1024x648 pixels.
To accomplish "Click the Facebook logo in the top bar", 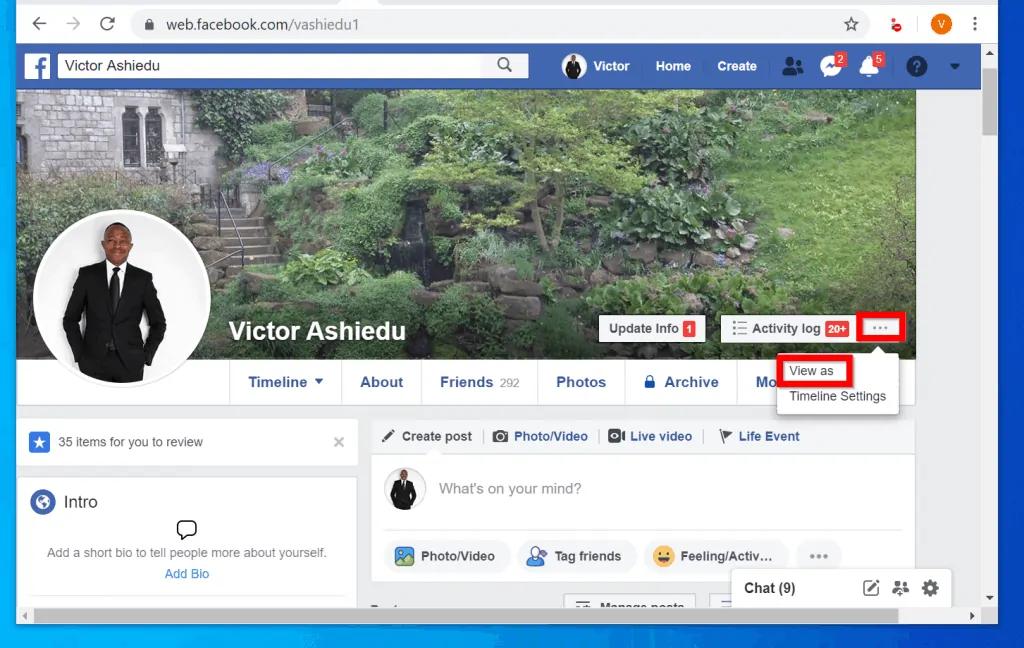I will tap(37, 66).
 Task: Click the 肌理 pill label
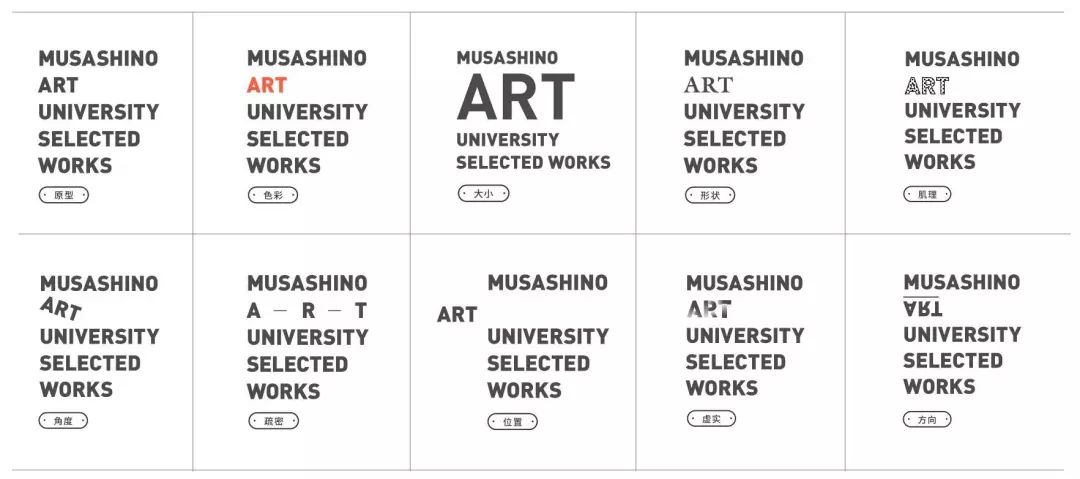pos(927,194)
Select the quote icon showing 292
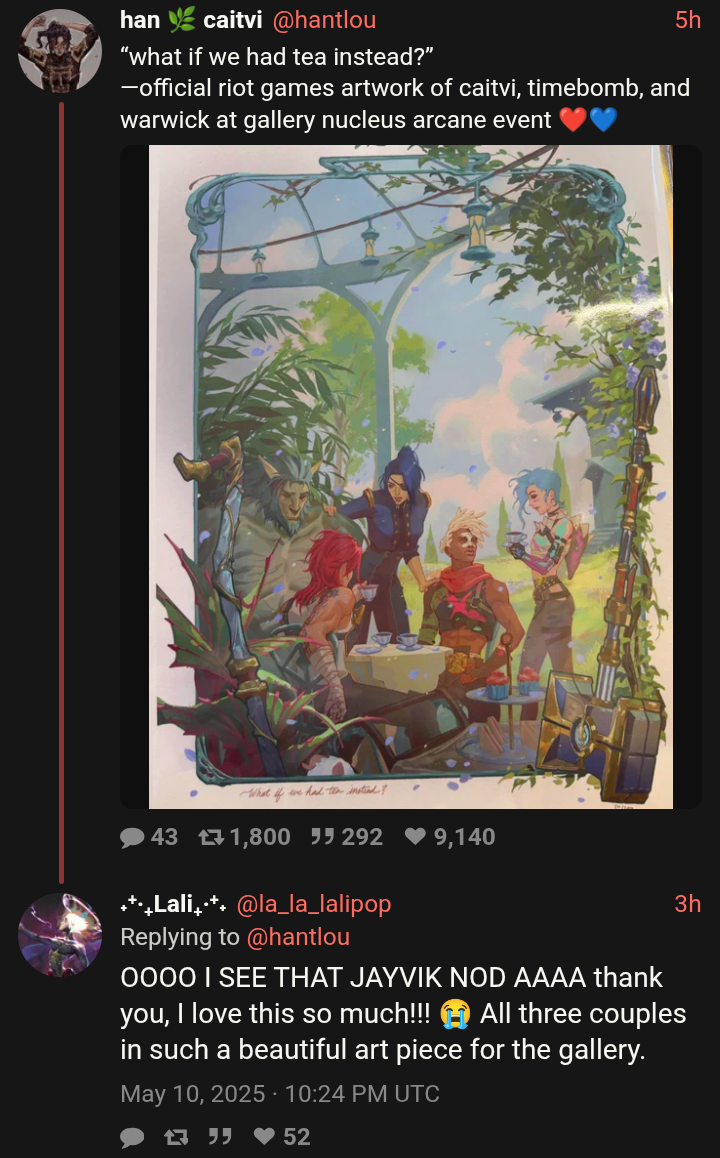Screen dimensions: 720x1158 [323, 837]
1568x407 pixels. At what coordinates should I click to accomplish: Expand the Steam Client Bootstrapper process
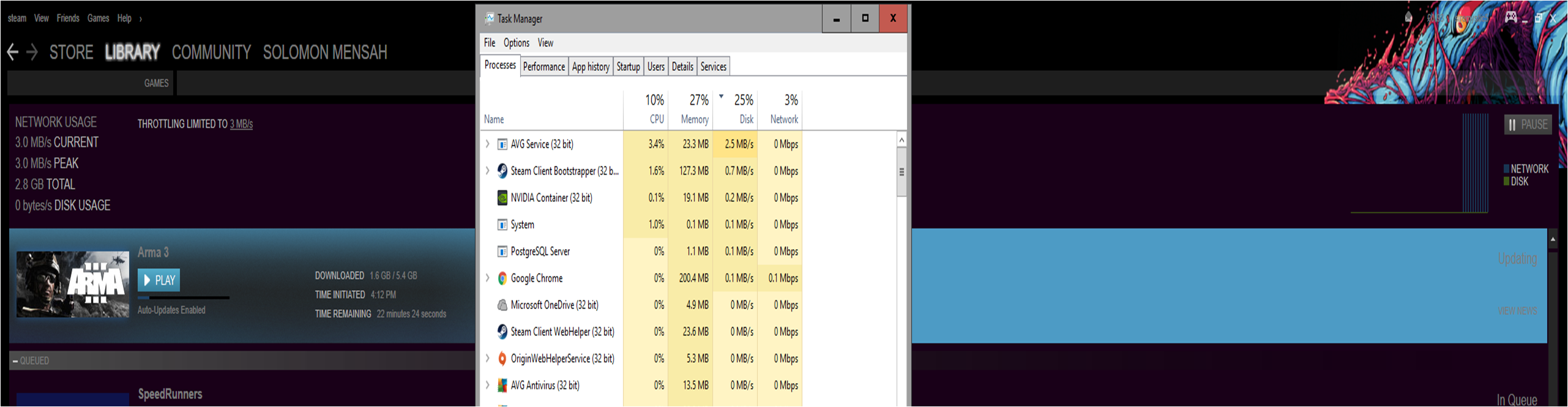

→ **TASK STATEMENT**
Can you convert everything from the line containing "Task: Click the 肌理 pill label" down to the last of the lines above into a JSON list of strings, one string per line, with blank lines and the pictures left out?

→ **ANSWER TO THIS EXERCISE**
[
  " Task: Click the 肌理 pill label",
  "pos(927,194)",
  "Select the quote icon showing 292",
  "Screen dimensions: 720x1158 [323, 837]",
  "1568x407 pixels. At what coordinates should I click to accomplish: Expand the Steam Client Bootstrapper process"
]